The UK’s chancellor is considering closing inheritance tax loopholes in next month’s budget, according to an article in the Daily Mail this week.

The proposed closures could raise hundreds of millions of pounds a year.

One option is to change the rule where people invest in agricultural land or other business assets which are passed on to their children without being taxed on their value if they are part of the person’s estate when they die. The Treasury hopes that by closing the loophole it will be able to raise about £800 million a year to spend on infrastructure prospects.

Inheritance tax ‘not fit for purpose’

The head of the Institute for Fiscal Studies, Paul Johnson, warned earlier this month (February) that inheritance tax is not ‘fit for purpose’ because it is too easy for rich people to find ways to avoid paying it.

According to the Mail article, the chancellor is thought to be investigating the agricultural loophole in particular. He is also understood to be interested in business property relief which allows for 50 or 100 percent off inheritance tax if the deceased person has an interest in a firm or shares in an unlisted company.

Gifts are another issue, where people give money to their children before they die. Such gifts are exempt from inheritance tax as long as they are awarded seven years before someone dies. The Institute for Fiscal Studies has said this could be extended.

‘Gaping loopholes in the system’

Adam Corlett, an economist at the think-tank he Resolution Foundation, told the Daily Mail “the gaping loopholes” in the inheritance tax system helped super-wealthy people avoid paying their fair share and undermined public trust in systems.
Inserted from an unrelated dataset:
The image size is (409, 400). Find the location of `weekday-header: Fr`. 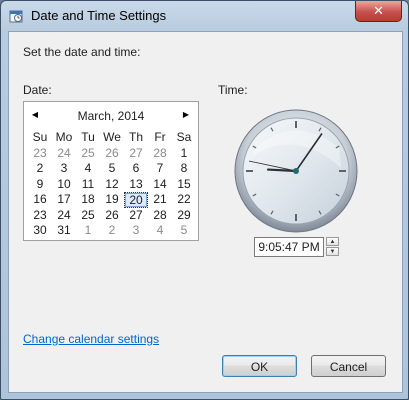

weekday-header: Fr is located at coordinates (160, 137).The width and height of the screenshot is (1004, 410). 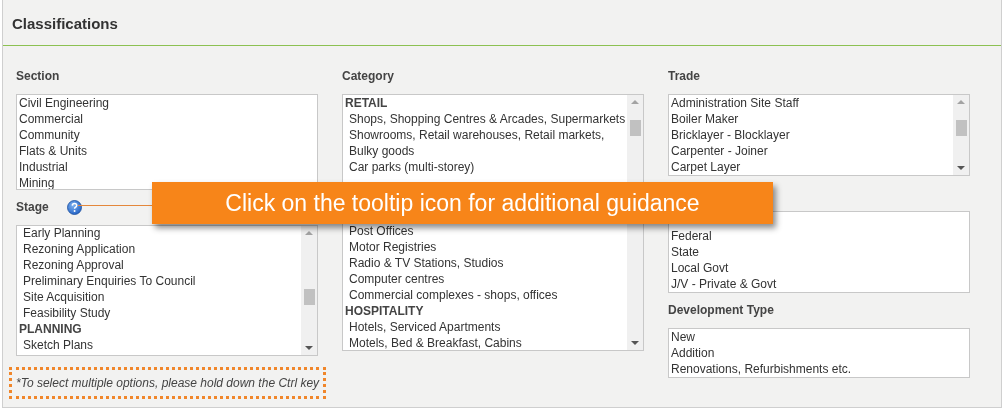 What do you see at coordinates (368, 76) in the screenshot?
I see `field-label: Category` at bounding box center [368, 76]. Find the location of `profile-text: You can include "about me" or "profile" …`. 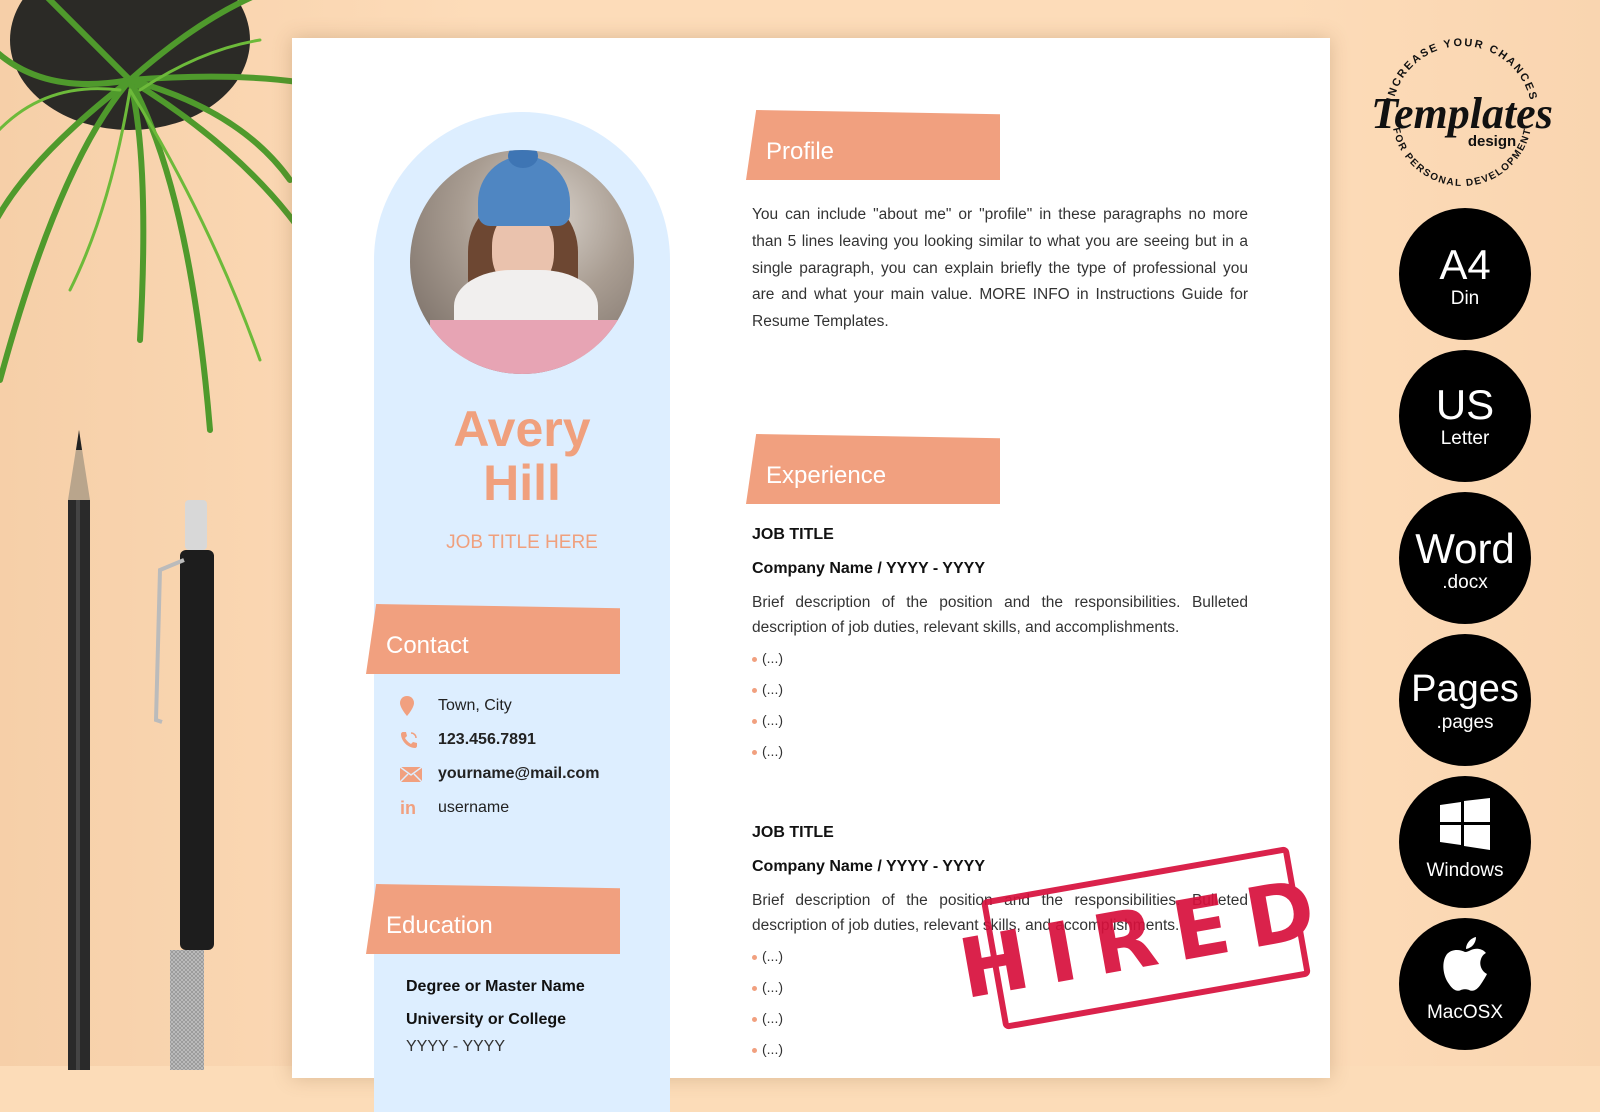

Money clawed back from the loopholes would be better spent on “levelling up” living standards across the UK.

Agricultural relief—50 or 100 percent relief on agricultural properties—cost the Treasury £515million in 2017/18. The Mail article claims this tends to benefit investors and trusts who buy land because of the favourable tax treatment, and not so much active farmers.

Mr Johnson urged the chancellor Rishi Sunak not to ditch his predecessor Sajid Javid’s fiscal rules committing the Government to bringing down debt. Mr Sunak, he said, should recognise more spending required more tax, and that he would need to raise taxes or borrow more if he wanted to avoid spending cuts.